経営理念なしにはPDCAはまわらない
[要旨]
Bリーグチェアマンの島田慎二さんは、経営理念のない会社は、PDCAサイクルをうまくまわすことができないと考えているそうです。なぜなら、経営理念がなければ、従業員の方たちは、「P」に疑念を持つことになるからだそうです。したがって、事業を改善するためには、経営理念を会社に浸透させ、価値観を共有することから始める必要があります。
[本文]
今回も、Bリーグチェアマンの島田慎二さんのご著書、「オフィスのゴミを拾わないといけない理由をあなたは部下にちゃんと説明できるか?」を読んで、私が気づいたことについて述べたいと思います。前回は、経営理念と経営目標は混同されやすいものですが、経営目標は数値化できるものであり、一方、経営理念は経営目標の上位にある普遍的なものであり、会社の存在意義を示すものということを説明しました。これに続いて、島田さんは、経営理念があることで、PDCAサイクルを円滑にまわすことができるということを説明しています。

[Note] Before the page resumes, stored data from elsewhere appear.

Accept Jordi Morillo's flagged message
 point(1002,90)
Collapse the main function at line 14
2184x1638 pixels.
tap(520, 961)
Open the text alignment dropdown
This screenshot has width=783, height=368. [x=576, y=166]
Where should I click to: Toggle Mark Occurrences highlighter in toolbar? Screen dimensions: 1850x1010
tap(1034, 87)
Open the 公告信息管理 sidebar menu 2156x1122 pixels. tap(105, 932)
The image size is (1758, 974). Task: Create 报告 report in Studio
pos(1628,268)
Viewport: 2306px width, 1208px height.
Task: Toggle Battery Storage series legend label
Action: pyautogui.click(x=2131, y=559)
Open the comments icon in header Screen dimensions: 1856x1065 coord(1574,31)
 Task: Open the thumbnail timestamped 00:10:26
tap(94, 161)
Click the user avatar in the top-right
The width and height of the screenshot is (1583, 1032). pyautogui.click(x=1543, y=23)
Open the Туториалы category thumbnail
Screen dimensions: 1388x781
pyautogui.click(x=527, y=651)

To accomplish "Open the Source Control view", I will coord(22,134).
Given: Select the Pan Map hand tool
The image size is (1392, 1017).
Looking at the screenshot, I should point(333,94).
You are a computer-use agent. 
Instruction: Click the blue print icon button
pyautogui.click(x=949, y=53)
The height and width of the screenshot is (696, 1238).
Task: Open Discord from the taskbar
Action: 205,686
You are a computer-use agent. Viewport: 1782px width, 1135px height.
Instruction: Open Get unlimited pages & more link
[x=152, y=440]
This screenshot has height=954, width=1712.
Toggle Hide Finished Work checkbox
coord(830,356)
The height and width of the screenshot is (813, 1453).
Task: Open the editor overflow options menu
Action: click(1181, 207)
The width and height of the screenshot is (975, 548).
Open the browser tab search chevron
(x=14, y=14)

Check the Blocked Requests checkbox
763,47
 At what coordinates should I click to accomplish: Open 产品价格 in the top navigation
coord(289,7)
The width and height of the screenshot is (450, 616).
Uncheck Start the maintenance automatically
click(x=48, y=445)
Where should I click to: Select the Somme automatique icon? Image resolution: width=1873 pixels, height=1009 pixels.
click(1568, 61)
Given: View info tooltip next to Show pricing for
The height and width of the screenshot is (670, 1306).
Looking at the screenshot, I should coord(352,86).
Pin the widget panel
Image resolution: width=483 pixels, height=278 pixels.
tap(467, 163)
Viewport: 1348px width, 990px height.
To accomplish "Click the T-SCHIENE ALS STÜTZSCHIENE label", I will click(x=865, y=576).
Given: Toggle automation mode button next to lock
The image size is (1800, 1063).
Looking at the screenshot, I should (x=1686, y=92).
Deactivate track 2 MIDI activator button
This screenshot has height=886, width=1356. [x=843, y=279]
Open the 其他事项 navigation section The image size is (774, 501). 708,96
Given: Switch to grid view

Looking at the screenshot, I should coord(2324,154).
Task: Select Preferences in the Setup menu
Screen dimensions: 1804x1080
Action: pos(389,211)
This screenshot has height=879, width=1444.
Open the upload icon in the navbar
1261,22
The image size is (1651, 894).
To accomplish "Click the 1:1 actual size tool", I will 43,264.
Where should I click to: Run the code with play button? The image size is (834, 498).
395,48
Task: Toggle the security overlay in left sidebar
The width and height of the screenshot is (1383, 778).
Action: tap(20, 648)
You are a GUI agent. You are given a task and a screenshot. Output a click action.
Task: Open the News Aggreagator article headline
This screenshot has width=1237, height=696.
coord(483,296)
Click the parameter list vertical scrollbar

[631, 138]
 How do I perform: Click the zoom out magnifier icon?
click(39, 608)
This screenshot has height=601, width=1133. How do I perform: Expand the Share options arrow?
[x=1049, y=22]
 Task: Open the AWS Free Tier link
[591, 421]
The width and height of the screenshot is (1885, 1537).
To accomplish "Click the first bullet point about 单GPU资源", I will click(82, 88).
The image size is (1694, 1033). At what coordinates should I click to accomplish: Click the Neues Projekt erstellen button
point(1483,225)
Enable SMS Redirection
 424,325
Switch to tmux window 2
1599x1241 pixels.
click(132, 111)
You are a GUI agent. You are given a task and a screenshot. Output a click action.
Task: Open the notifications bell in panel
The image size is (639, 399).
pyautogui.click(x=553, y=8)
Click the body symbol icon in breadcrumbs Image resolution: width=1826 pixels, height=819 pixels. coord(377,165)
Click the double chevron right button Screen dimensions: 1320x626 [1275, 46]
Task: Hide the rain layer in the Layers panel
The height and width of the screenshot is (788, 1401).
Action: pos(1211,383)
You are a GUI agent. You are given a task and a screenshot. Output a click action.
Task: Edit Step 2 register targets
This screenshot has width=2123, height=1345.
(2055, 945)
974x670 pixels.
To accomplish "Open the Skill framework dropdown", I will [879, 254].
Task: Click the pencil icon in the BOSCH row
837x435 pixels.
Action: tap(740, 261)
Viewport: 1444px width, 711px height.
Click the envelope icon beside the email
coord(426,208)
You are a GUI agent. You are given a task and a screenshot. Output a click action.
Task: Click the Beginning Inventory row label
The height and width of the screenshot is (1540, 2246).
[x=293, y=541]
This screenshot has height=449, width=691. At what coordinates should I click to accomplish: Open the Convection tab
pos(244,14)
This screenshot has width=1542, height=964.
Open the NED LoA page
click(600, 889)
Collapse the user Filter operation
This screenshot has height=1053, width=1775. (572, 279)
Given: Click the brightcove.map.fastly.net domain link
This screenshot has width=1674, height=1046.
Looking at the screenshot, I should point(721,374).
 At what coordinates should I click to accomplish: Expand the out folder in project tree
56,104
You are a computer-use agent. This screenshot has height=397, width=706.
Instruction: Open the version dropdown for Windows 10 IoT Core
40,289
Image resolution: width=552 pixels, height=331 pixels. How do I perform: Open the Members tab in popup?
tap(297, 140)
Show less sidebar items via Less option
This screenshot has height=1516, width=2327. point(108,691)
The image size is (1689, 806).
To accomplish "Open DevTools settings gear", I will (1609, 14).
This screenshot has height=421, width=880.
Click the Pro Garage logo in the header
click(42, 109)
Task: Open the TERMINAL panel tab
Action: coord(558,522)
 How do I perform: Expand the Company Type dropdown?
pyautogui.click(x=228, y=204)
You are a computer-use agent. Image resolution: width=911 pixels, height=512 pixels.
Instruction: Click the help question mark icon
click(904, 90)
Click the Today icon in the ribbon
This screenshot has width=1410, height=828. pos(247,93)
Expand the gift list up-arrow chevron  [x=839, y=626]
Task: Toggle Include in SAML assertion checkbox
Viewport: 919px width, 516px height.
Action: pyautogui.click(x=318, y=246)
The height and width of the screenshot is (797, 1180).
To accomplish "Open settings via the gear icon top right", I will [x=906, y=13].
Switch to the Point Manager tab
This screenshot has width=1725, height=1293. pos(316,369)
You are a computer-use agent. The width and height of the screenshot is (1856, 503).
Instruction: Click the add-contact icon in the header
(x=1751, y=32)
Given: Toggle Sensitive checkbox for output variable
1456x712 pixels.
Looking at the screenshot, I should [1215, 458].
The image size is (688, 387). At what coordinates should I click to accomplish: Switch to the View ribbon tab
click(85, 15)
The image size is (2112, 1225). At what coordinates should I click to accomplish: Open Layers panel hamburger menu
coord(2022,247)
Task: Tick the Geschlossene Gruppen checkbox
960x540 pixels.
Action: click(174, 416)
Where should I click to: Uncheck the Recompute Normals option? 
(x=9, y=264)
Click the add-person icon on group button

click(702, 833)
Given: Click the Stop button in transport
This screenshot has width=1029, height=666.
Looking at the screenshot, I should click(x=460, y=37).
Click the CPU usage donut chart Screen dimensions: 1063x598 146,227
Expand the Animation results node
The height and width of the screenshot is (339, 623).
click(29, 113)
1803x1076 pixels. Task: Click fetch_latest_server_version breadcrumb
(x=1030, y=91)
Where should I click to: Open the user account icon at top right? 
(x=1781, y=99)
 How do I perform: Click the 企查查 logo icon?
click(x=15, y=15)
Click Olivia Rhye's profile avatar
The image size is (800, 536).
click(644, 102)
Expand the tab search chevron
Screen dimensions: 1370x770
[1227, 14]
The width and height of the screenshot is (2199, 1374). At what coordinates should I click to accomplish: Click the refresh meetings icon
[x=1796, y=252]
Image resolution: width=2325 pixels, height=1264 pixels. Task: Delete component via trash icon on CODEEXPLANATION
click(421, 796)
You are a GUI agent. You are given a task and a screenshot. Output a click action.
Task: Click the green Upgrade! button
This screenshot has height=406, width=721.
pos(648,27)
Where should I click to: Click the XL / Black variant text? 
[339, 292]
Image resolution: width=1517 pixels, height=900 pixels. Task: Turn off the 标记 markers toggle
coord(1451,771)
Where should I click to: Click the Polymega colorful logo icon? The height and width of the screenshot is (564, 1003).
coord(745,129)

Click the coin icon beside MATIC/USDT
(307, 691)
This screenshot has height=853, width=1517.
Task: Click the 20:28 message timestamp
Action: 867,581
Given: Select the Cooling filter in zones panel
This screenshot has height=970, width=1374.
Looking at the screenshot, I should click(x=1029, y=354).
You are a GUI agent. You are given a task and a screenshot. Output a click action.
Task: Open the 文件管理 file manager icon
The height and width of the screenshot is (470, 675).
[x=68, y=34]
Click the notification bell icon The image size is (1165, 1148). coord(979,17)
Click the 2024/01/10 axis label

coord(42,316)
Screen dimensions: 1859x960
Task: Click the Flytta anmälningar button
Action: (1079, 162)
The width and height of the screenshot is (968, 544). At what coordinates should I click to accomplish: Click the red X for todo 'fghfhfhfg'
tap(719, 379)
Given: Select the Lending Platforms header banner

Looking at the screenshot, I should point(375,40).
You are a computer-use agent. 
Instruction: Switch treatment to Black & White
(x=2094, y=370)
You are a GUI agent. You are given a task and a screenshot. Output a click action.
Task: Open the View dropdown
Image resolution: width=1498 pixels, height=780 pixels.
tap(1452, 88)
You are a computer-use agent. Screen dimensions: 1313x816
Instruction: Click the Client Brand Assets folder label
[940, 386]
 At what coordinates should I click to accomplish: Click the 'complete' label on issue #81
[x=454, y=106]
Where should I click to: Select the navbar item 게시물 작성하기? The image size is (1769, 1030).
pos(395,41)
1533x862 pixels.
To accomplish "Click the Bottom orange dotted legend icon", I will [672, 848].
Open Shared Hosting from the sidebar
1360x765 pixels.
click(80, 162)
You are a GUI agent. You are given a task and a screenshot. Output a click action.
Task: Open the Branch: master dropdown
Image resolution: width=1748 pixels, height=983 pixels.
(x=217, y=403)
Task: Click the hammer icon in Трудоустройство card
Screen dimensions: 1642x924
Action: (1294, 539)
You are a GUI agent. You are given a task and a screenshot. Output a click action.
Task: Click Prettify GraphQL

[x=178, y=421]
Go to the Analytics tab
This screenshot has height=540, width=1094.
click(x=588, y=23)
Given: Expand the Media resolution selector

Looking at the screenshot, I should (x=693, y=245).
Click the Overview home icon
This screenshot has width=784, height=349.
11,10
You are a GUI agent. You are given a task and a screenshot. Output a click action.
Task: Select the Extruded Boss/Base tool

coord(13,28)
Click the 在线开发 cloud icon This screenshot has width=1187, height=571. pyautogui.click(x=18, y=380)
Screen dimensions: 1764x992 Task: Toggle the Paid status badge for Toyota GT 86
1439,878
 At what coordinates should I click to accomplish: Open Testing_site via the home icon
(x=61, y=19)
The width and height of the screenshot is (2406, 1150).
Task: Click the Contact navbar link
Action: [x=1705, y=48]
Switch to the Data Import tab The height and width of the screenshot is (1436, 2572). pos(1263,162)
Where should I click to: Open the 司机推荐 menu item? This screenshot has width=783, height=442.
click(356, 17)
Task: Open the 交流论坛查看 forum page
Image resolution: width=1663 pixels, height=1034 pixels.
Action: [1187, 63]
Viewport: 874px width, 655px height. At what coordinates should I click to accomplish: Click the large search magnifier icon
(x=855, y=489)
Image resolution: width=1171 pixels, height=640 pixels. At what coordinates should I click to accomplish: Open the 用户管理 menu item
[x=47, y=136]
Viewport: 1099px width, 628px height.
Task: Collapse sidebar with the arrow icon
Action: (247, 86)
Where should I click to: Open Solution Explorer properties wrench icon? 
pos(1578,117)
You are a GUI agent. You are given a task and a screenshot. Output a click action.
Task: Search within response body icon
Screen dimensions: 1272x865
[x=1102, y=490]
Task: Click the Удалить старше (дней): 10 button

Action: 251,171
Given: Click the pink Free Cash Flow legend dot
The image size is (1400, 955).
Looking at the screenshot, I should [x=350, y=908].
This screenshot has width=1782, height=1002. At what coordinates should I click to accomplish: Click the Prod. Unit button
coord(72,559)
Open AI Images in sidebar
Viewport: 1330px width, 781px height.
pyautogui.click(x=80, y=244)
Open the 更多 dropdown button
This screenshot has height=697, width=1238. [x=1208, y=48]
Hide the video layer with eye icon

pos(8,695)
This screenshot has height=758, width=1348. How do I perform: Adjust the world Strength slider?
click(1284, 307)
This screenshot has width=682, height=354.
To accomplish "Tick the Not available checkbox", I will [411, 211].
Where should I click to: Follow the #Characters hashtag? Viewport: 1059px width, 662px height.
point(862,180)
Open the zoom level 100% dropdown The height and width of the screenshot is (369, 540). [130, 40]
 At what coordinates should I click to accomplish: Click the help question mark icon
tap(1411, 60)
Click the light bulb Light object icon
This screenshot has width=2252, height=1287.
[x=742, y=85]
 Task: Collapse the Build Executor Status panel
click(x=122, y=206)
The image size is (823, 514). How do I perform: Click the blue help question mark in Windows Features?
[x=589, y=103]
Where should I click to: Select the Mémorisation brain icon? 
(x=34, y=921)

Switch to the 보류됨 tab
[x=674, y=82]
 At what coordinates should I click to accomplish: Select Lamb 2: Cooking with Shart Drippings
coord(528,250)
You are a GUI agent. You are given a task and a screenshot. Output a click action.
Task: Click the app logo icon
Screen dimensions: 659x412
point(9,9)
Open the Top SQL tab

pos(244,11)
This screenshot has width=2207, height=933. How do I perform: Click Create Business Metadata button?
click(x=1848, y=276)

「恐らく、PDCAに取り組んだことがないという会社より、PDCAサイクルがうまくまわらないことに悩む経営者の方が多いと思います。千葉ジェッツの場合は、それまでやっていなかったことが幸いしたのか、私が代表取締役に就任してからは、PDCAサイクルが順調にまわっています。(注:島田さんが本を書いていた2018年の時点では、島田さんはBリーグチェアマンに就任しておらず、千葉ジェッツふなばしの社長でした)その最大の理由は、PDCAサイクルをまわす背景に、経営理念があるからです。
『何のために働くのか』=『何のためにPDCAサイクルをまわすのか』という、まわす理由が明確で、その意味を理解しているなら、社員は積極的にPDCAサイクルをまわします。逆に、PDCAサイクルがうまくまわらないのは、PDCAの最初の『P』からして社員に疑念があるからです。その点、千葉ジェッツの場合は、経営理念に基づいて、『P』を策定することで、その後の、『D』→『C』→『A』においても、疑うことなく進めていくことができたと思っています」(61ページ)
島田さんは、「経営理念がなければ、社員は、PDCAの『P』に疑念を持ってしまう」と述べておられます。でも、これは、前回の記事で説明しましたが、経営理念があれば、経営者と従業員の間で価値観を共有できるので、この価値観の共有ができていれば、「P」に疑念を持つことがなくなるという、経営理念を明確にすることの重要な効果のひとつなのだと思います。これを、別の面から説明すると、これも以前の記事で説明した、「3人の石工」の例にもあてはめることができると思います。
すなわち、価値観の共有ができていなければ、1人目の石工のように、「食べるために仕事をしている」としか考えることができないのでしょう。だから、PDCAサイクルをまわしてもらおうとしても、それに積極的に取り組もうとする意欲は持つことはできないでしょう。でも、価値観の共有ができていれば、3人目の石工のように、「後世に残る立派な教会を建てようとしている」と考えることができます。したがって、PDCAサイクルをまわしてもらおうとすれば、それに積極的に取り組もうという意欲を持ってもらうことができるでしょう。
繰り返しになりますが、事業の現場でよくありがちな、「もっと品質を改善しろ」、「原価率をさらに引き下げろ」というような指示を出しても、それは何のために必要なのか、単に、会社のもうけを増やすためだけの活動でしかないと、従業員の方たちに受け止められてしまうと、従業員の方たちは、それらの改善活動を能動的に受け入れてもらえないでしょう。だからこそ、価値観の共有化が大切ということが改めて理解できると思います。